Sie vermitteln also ihren Mitarbeitern „So wichtig ist das, was wir vereinbart haben, auch wieder nicht“ und definieren die Prioritäten im Arbeitsalltag neu. Also verhalten sich ihre Mitarbeiter entsprechend. Führungskräfte sollten deshalb regelmäßig prüfen: Spiegeln sich in meinem Alltagshandeln und in meinen alltäglichen Entscheidungen die übergeordneten Ziele wider?

Eine Kultur der Inkonsequenz wird auch dadurch gefördert, dass viele Führungskräfte in den Gesprächen mit ihren Mitarbeitern die vereinbarten (Teil-)Ziele nicht ausreichend operationalisieren. Sie leiten aus den übergeordneten Zielen nicht ab, was diese für das Verhalten der Mitarbeiter und Teams im Arbeitsalltag bedeuten.

Zum Beispiel: Wie sollen künftig Angebote gestaltet sein und nachgefasst werden? Oder: Was tun wir, wenn wir registrieren, dass wir einen Termin nicht halten können? Sie definieren auch keine Meilensteine, die es auf dem Weg zum großen Ziel (zum Beispiel das innovativste Unternehmen der Branche zu werden) zu erreichen gilt. Und falls doch, kontrollieren sie nicht regelmäßig, ob sich ihr Bereich noch auf dem rechten Weg befindet, diese Meilensteine zu erreichen.
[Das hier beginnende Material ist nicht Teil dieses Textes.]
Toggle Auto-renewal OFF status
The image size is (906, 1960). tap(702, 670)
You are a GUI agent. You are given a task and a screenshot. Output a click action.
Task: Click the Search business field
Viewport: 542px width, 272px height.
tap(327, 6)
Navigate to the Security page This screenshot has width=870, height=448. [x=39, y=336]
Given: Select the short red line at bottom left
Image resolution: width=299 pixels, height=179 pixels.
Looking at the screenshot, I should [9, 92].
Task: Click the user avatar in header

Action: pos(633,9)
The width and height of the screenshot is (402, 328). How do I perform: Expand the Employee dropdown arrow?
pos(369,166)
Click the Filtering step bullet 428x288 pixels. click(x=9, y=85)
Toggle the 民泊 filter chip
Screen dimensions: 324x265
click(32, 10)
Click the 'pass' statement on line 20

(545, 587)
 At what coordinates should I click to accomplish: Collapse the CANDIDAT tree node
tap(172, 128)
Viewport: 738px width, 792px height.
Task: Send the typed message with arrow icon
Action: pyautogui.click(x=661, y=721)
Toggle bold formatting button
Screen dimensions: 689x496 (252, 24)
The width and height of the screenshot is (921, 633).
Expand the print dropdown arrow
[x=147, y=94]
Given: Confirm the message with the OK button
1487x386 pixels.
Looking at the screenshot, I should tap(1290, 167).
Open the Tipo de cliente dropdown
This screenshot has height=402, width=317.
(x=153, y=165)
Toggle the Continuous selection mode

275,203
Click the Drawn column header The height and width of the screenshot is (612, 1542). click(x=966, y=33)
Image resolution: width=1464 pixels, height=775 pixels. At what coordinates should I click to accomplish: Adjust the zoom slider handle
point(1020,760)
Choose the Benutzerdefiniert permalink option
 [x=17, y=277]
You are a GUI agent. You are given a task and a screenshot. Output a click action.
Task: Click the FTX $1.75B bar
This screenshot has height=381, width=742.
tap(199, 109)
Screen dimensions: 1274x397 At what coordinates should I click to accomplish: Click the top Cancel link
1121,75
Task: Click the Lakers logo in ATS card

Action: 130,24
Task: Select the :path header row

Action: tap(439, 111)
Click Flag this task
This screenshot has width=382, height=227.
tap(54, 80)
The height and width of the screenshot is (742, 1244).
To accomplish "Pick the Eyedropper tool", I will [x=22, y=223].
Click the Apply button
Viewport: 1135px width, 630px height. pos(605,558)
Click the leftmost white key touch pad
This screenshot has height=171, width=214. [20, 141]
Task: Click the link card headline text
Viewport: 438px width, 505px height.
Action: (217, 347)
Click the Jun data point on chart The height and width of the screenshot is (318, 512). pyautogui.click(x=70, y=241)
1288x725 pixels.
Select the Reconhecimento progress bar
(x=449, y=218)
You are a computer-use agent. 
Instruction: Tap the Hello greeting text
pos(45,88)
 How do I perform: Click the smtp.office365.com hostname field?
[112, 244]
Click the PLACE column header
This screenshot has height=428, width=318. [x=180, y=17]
Folglich können sie letztlich nur das Erreichen oder Nicht-Erreichen der Ziele konstatieren.

Führungskräfte: Mehr Selbstdisziplin im Arbeitsalltag zeigen

Diese Defizite lassen sich zum Teil darauf zurückführen, dass vielen Führungskräften nicht ausreichend bewusst ist, dass sie das Delegieren von Aufgaben und Kompetenzen nicht von der Ergebnisverantwortung befreit.

Also müssen sie auch kontrollieren, inwieweit ihre Mitarbeiter ihre Aufgaben und Befugnisse adäquat wahrnehmen – so dass sie, falls nötig, gegensteuern können. Diese Führungsaufgabe sollten Führungskräfte konsequenter wahrnehmen. Dies setzt bei ihnen mehr Selbstdisziplin voraus.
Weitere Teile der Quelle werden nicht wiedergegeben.